Presenting socially distanced and reduced-audience experiences, livestreamed directly into the comfort of your home, London’s Barbican – considered one of the UK’s go-to live performances spaces – has been able to reach a new global audience during and post-lockdown. At the heart of the sonic delivery of each show is a host of DiGiCo solutions.
During the lockdown, Barbican Head of Music, Huw Humphreys, asked Technical Manager, Mark Bloxsidge and Technical Supervisors Jason Kew (Lighting), Martin Shaw (AV) and Tom Shipman (Sound) to design a way of working and a wish list of equipment to fulfil the requirements for livestreamed concerts. “DiGiCo was the immediate choice for the audio,” Shipman said, praising Humphreys’ vision and determination for a high-quality product against all odds.
The Barbican’s TV Gallery – known as BTV – is the heart of their livestreaming operation and features a recently purchased SD9 console and SD-Mini Rack to add to the SD7, SD10 and SD9 consoles and SD Racks previously supplied and installed at the venue by Autograph.
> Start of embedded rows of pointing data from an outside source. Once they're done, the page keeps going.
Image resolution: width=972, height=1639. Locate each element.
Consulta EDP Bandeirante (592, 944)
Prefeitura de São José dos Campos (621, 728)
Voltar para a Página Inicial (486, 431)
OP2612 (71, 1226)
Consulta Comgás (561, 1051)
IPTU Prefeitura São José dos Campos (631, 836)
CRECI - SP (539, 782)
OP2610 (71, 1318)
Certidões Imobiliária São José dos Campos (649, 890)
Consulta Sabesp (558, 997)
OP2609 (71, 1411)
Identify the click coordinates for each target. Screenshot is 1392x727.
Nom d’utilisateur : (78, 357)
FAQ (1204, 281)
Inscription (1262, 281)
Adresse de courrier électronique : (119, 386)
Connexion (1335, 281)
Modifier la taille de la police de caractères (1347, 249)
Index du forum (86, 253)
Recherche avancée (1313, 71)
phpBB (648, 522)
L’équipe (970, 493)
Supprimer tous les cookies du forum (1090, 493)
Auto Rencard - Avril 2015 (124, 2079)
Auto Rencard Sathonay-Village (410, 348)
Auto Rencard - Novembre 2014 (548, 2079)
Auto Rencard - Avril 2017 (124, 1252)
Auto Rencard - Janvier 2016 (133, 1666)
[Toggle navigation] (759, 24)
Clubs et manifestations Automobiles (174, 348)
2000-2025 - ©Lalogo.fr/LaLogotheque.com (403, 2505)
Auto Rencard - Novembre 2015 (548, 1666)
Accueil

The new purchase allowed the Barbican technical team to network all their consoles and racks optically to facilitate the audio workflow needed for these broadcasts. “Owning four DiGiCo consoles is terrific,” Bloxsidge enthused. “While you wouldn’t think of DiGiCo first when you’re considering studio work, they’ve proved to be excellent and with the advantage that our sound crew know how to use them already.”
The Barbican’s SD7 and one of their SD9s take care of FOH and monitors respectively in the Concert Hall, while the SD10 shares the same inputs for a broadcast remix. This remix is then sent on to the new SD9 in BTV where additional audience mics and any pre-recorded content are blended with the music, while adding any lip-sync delay, dynamics and limiting required for the livestream encoders.
Room 304, a former BBC sound mixing studio backstage at the Barbican, has been recently refurbished by Munro Acoustics and is now home to the Barbican’s DiGiCo SD10, outboard FX and Dynaudio monitors. Barbican Sound Technician, Jonny Teanby regularly mixes the broadcast audio of each livestream from here. “Workflow-wise, because I’m somewhere between doing live and studio, it’s nice to have a familiar tool in DiGiCo to use. The SD10 is ideal for this because I can see all the channels easily,” Teanby explained.
“We’ve also experimented with moving the SD9 monitor console backstage and doing the monitor mix remotely,” Bloxsidge continued. “During soundcheck the engineer will be on stage with an iPad setting up foldback for the artists but will then move back out of the way so as not to appear on TV.”
The monitor engineer watches the action over a bank of screens and the Barbican provides multi-camera viewpoints, so the engineers feel like they’re in the Hall.
“We have our standard show relay wide shot, a conductor camera, which is a reverse look at the stage from an elevated position,” Shipman explained. “There’s the TX feed from BTV and a dedicated PTZ, which is operated by the monitor engineer as a pair of eyes on stage as a normal monitor position would be and there’s the DiGiCo overview screen.” The Barbican also provides engineers with DiGiGrid MGB for increased flexibility. “Being able to get 128 channels in and out of it is incredible, and just over a bit of cat5 and a gigabit ethernet port on your computer is fantastic. Now that it’s a way to run Waves, it’s an ideal choice for us, not just for multitrack recording, but for external effects,” he commented.
Among the big-name acts on the bill, Paul Weller took to the stage for his first live gig in two years, with the backing of the BBC Symphony Orchestra in a performance curated and arranged by Jules Buckley as part of the Live from the Barbican livestream series. “There were only two active DiGiCo consoles on that particular show,” Bloxsidge, said, referencing an SD12, Sound Engineer, Phil Wright brought in and one of the venue’s in-house SD9s, situated in the TV gallery for a presentation mix. “Phil brought in a couple of SD Racks. We networked them together, the inputs were then split via MADI with the BBC’s OB truck and they sent a broadcast mix back to us for our livestream.”
Faced with livestreams or nothing in lockdown, Bloxsidge recalled the steep learning curve of working out how to do live TV. “We engaged the services of TV professionals including directors and script supervisors alongside our in-house staff to make sure it was the best standard possible,” he explained, praising the Barbican’s raft of in-house camera operators and the sound mixers.
“We’ve always facilitated rentals to external promoters and put our staff in positions where they can be creative as often as they can, certainly for our own productions. If a performing artist has their own engineer, we also facilitate that.”
Unlike many other venues, the Barbican curates and promotes its own shows. “The Live from the Barbican livestream series has been a fantastic opportunity to give our staff as many creative roles within the broadcast as we can, rather than just working for visiting creatives. We find ourselves reaching audiences who may have never engaged with the venue before.”